Copy the records below word for word, starting at the line with "Task: Go to the Receipt Charges tab" and continuing through the end of the records, with both ends included. Omit the pictures from your copy.

(Screenshot and document pointing data)
START
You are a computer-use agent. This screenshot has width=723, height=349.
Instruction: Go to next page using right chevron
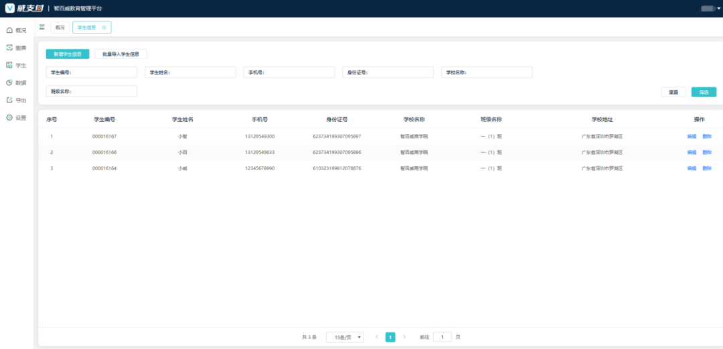pos(404,337)
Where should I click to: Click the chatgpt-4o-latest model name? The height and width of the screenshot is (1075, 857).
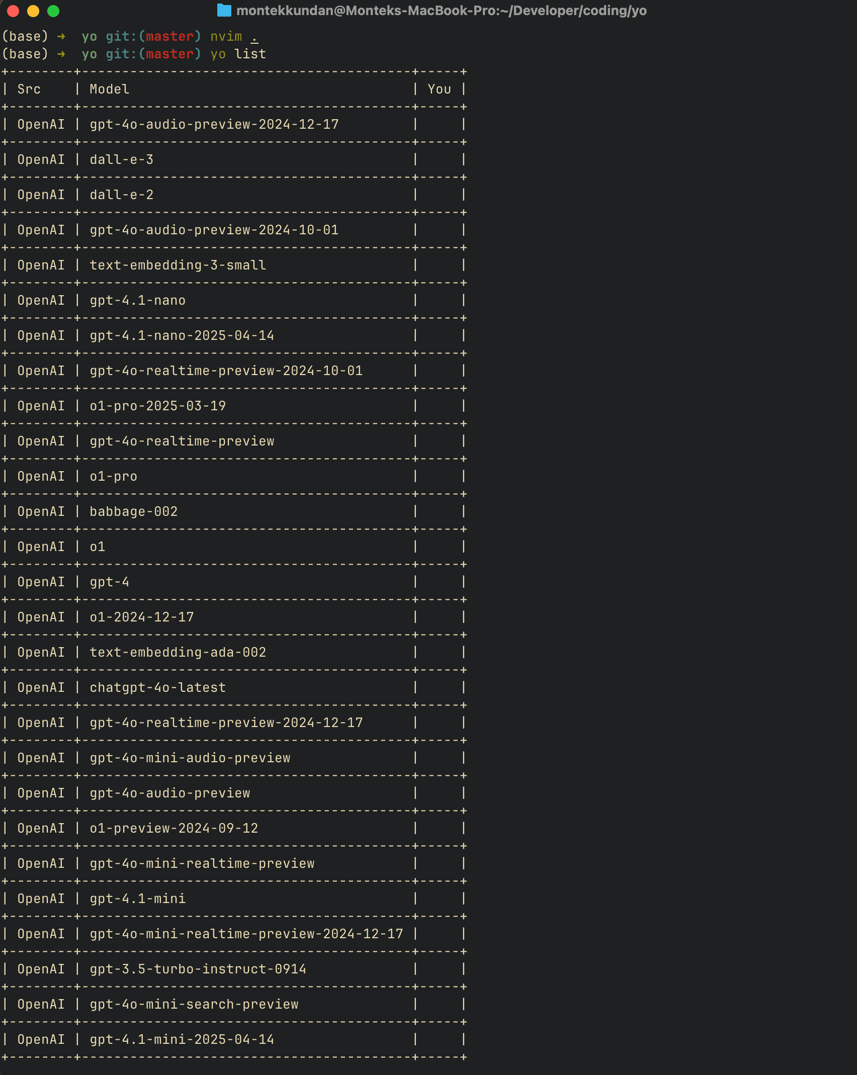point(157,688)
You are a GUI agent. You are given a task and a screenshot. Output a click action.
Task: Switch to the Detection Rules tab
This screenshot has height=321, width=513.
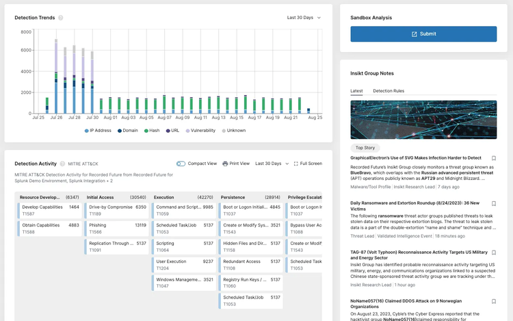point(388,91)
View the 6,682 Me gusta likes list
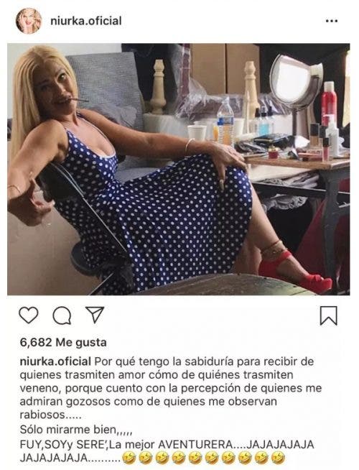Screen dimensions: 359x470 [63, 342]
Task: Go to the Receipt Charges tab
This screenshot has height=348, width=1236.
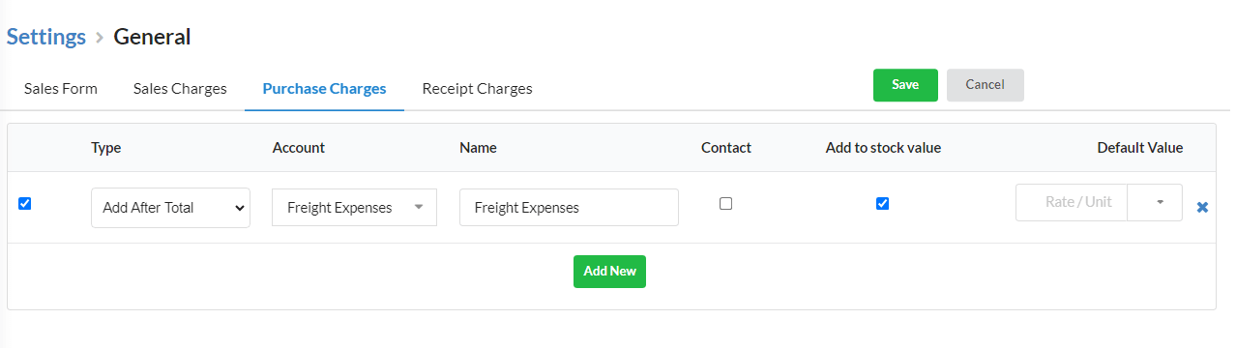Action: pos(478,88)
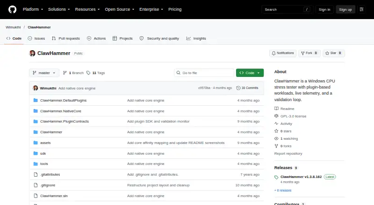Click the commit history clock icon
Screen dimensions: 374x205
(x=238, y=88)

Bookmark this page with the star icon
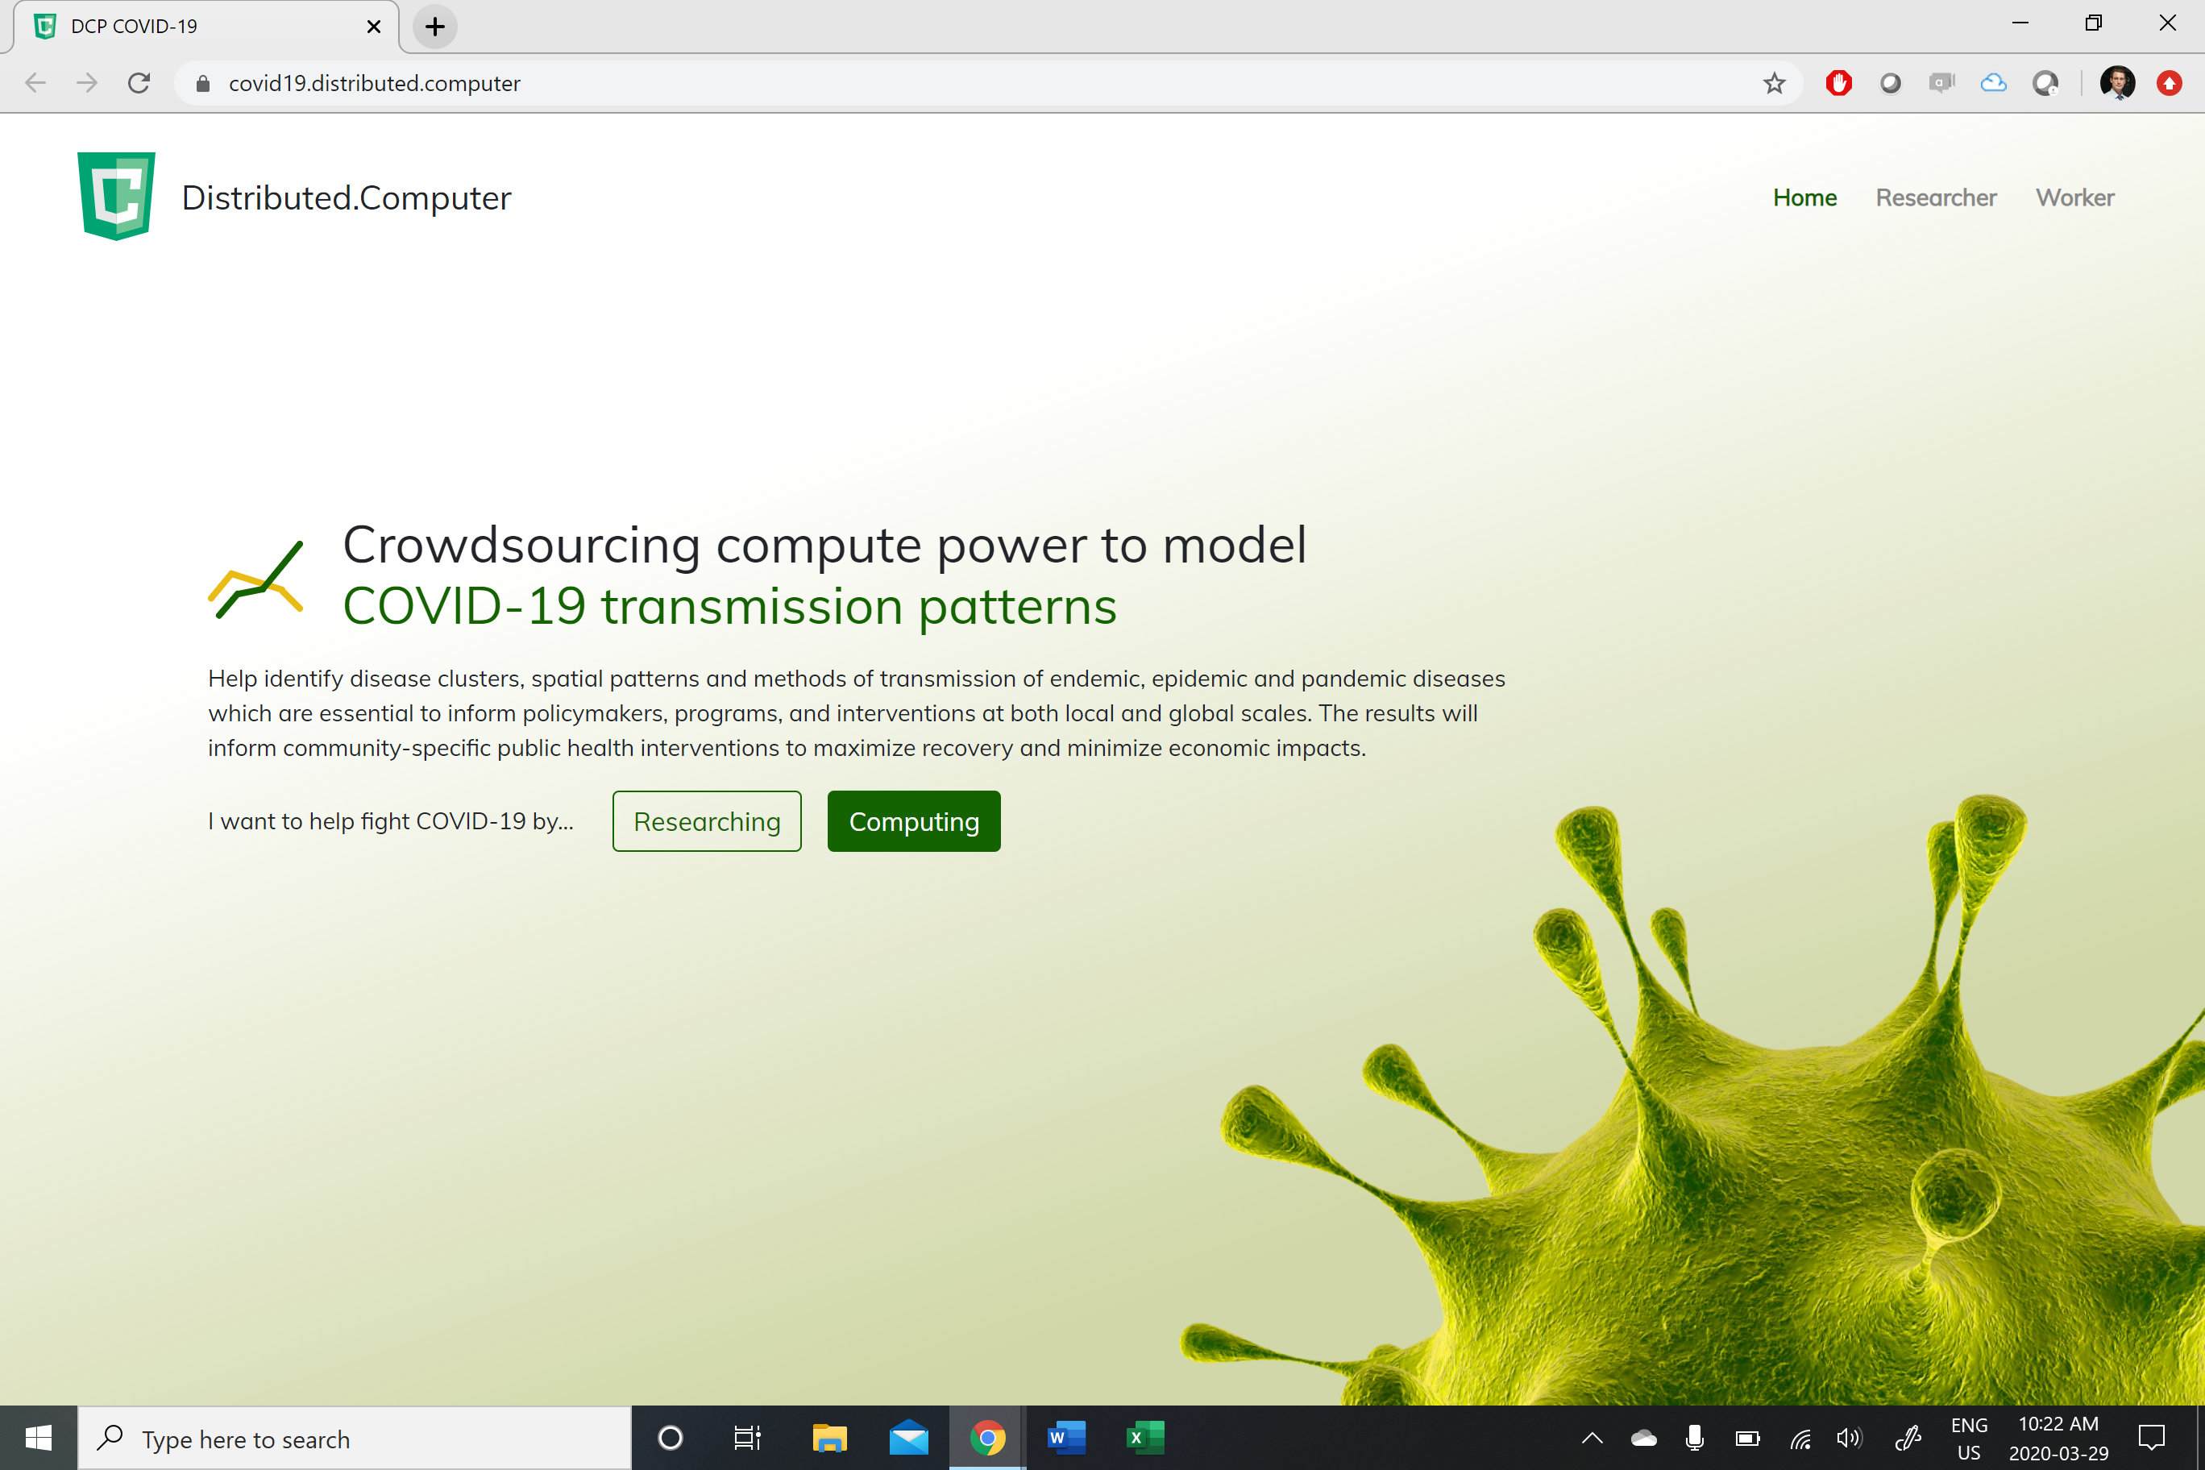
END
Complete response:
Task: Go to the Receipt Charges tab
This screenshot has height=348, width=1236.
Action: pos(478,88)
Click the commit history clock icon
Screen dimensions: 374x205
(x=238, y=88)

Bookmark this page with the star icon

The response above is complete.